Première description scientifique de grands singes nageurs

Deux chercheurs bernois ont réalisé des films d'un chimpanzé et d'un orang-outan en train de nager. Ils offrent ainsi la première description scientifique de ce comportement chez les grands singes, réputés avoir peur de l'eau, rapporte l'université Wits de Johannesburg.

Renato et Nicole Bender ont filmé aux Etats-Unis des singes élevés par l'homme: "Nous avons été extrêmement surpris lorsque le chimpanzé Cooper a plongé à plusieurs reprises dans une piscine, où il avait l'air très à l'aise", affirme Renato Bender, dans un communiqué diffusé par Wits.

"Le comportement des grands singes dans l'eau a été largement négligé en anthropologie", ajoute sa compagne Nicole Bender, co-auteure de l'étude et spécialiste de l'évolution à l'université de Berne.

"C'est l'une des raisons pour lesquelles la nage chez les grands singes n'a jamais été décrite scientifiquement auparavant, bien que ces animaux aient fait l'objet d'études très approfondies", assure Mme Bender dans le communiqué.

Pas nageurs naturels

Les grands singes, gorilles, chimpanzés, bonobos et orang-outan, sont tout comme l'être humain incapables de nager instinctivement, contrairement à la plupart des autres mammifères. Il arrive souvent qu'ils se noient lorsqu'ils s'aventurent en eau profonde.

Or une vidéo montre le chimpanzé plongeant volontairement dans la piscine, s'accrochant à une corde tout en battant des jambes.
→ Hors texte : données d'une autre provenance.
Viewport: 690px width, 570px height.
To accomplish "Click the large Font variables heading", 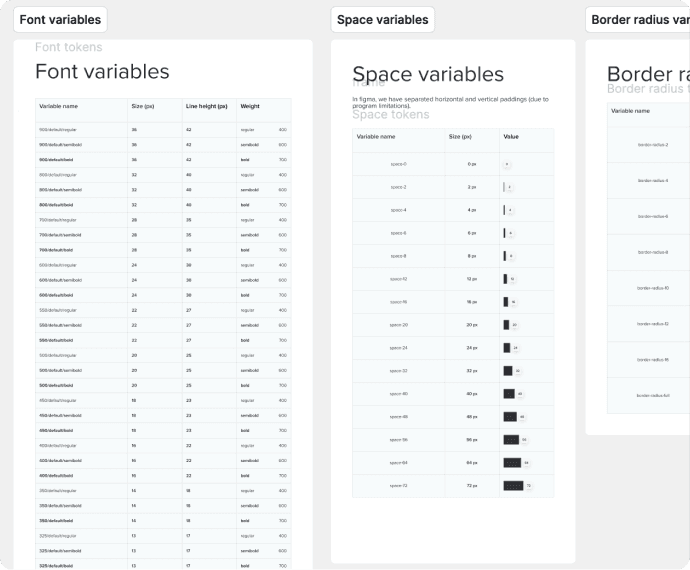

Suryia, une femelle orang-outan également étudiée par les chercheurs, est capable de nager sur une longueur de 12 mètres. Comme le chimpanzé, "elle utilise un mouvement de jambes similaire au mouvement de la brasse chez les humains", selon Wits.

Les chercheurs ont également répertorié d'autres singes nageurs. On ignore quand dans l'évolution les ancêtres de l'homme ont commencé à plonger et nager régulièrement, expliquent-ils dans la revue "American Journal of Physical Anthropology". Cette question pourrait désormais davantage intéresser la recherche, estime Renato Bender, cité dans un communiqué de l'Université de Berne.